Work task A: In the report on Singapore's non-oil exports, what fueled the surprise jump in overseas shipments in May?
Work task B: Reproduce the passage of the Singapore exports report starting at "NODX was predicted" and ending at "non-electronic shipments fell.".
Work task C: Extend the news report on Singapore's June non-oil exports, picking up after its final sentence.

[Supplied text — start]

Singapore non-oil exports fall 2.3% in June, resuming slide after blip jump in May

Containers at Tanjong Pagar Terminal of PSA International seen in 2014.
Containers at Tanjong Pagar Terminal of PSA International seen in 2014.PHOTO: ST FILE

SINGAPORE - Singapore's non-oil domestic exports (NODX) fell 2.3 per cent year on year in June on stubbornly weak global demand, after a 11.6 per cent jump in May, according to figures released on Monday (July 18) by International Enterprise (IE) Singapore.

NODX was predicted to slide 3.0 per cent in June from a year earlier, according to the median forecast in a Reuters survey of 11 economists.

The surprise jump in overseas shipments in May was fuelled by gold and pharmaceuticals sales, but that was seen as a blip and was not sustained in June when both electronic and non-electronic shipments fell.

[Supplied text — finish]
[Data segment — start]

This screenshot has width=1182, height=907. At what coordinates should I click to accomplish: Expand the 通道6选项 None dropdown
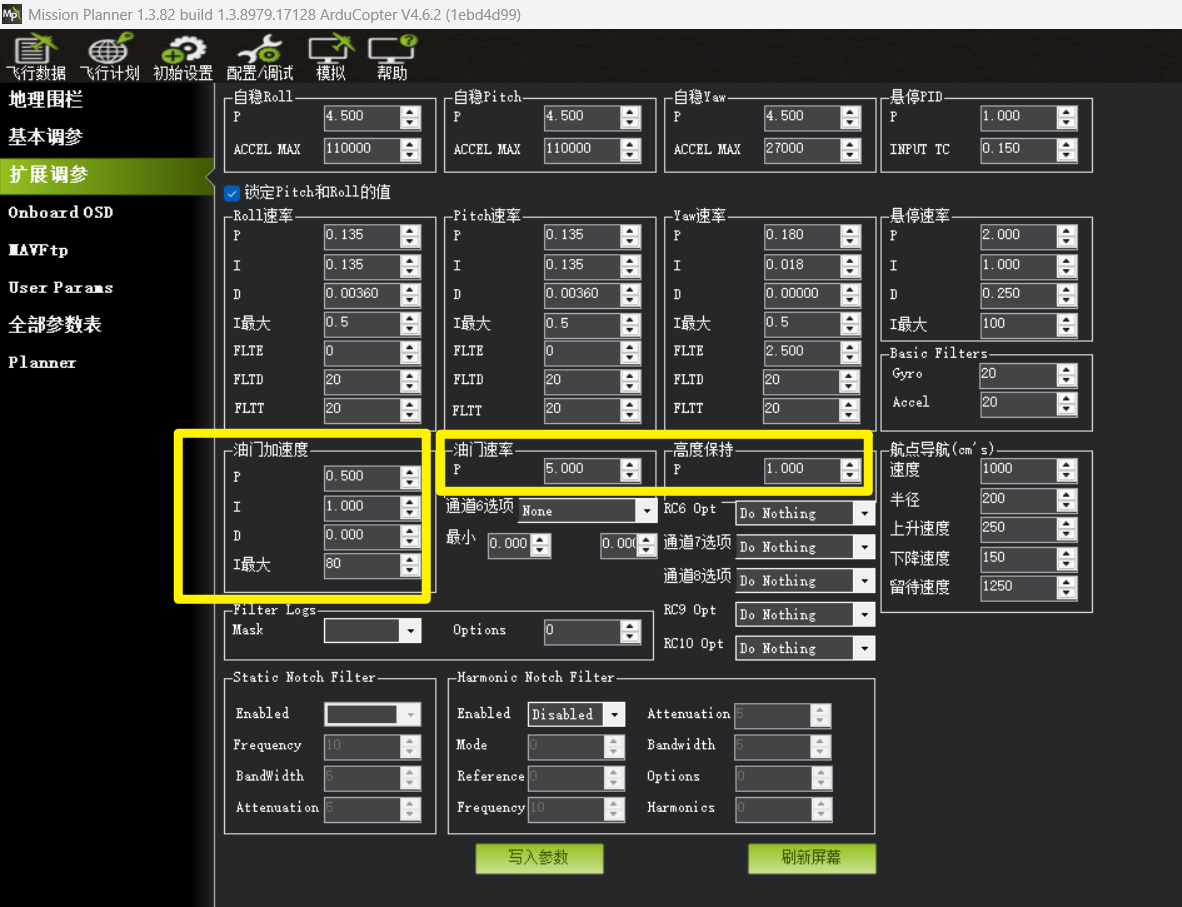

[Data segment — finish]

Exercise answer A: Gold and pharmaceuticals sales

Exercise answer B:
NODX was predicted to slide 3.0 per cent in June from a year earlier, according to the median forecast in a Reuters survey of 11 economists.

The surprise jump in overseas shipments in May was fuelled by gold and pharmaceuticals sales, but that was seen as a blip and was not sustained in June when both electronic and non-electronic shipments fell.

Exercise answer C:
IE Singapore in May cut its forecast for full-year 2016 NODX to between -5.0 and -3.0 per cent, after shipments in the first quarter fell 9 per cent on year in the first quarter of 2016.

On a month on month, seasonally adjusted (SA) basis, June NODX was down 12.9 per cent compared with a 16.8 per cent jump in May. On a SA basis, the level of shipments fell to S$13.0 billion in June from S$14.9 billion in May.

NODX to all of the top 10 NODX markets, except Taiwan, the US, Hong Kong, South Korea and Malaysia, decreased in June. The largest contributors to the year on year NODX decline were Singapore’s largest export market, China (-9.9 per cent), Indonesia (-15.9 per cent) and the EU 28 (-5.8 per cent).

On a year on year basis, electronic NODX contracted by 1.7 per cent in June, following the 6 per cent decline in May. The decrease iwas largely due to PCs (-29.0 per cent), disk drives (-26.9 per cent) and parts of PCs (-8.5 per cent).

Non-electronic shipments decreased by 2.5 per cent in contrast to the 19 per cent rise in the previous month. The decline in was led by petrochemicals (-15.6 per cent), primary chemicals (-30.5 per cent) and electrical machinery (-33.0 per cent).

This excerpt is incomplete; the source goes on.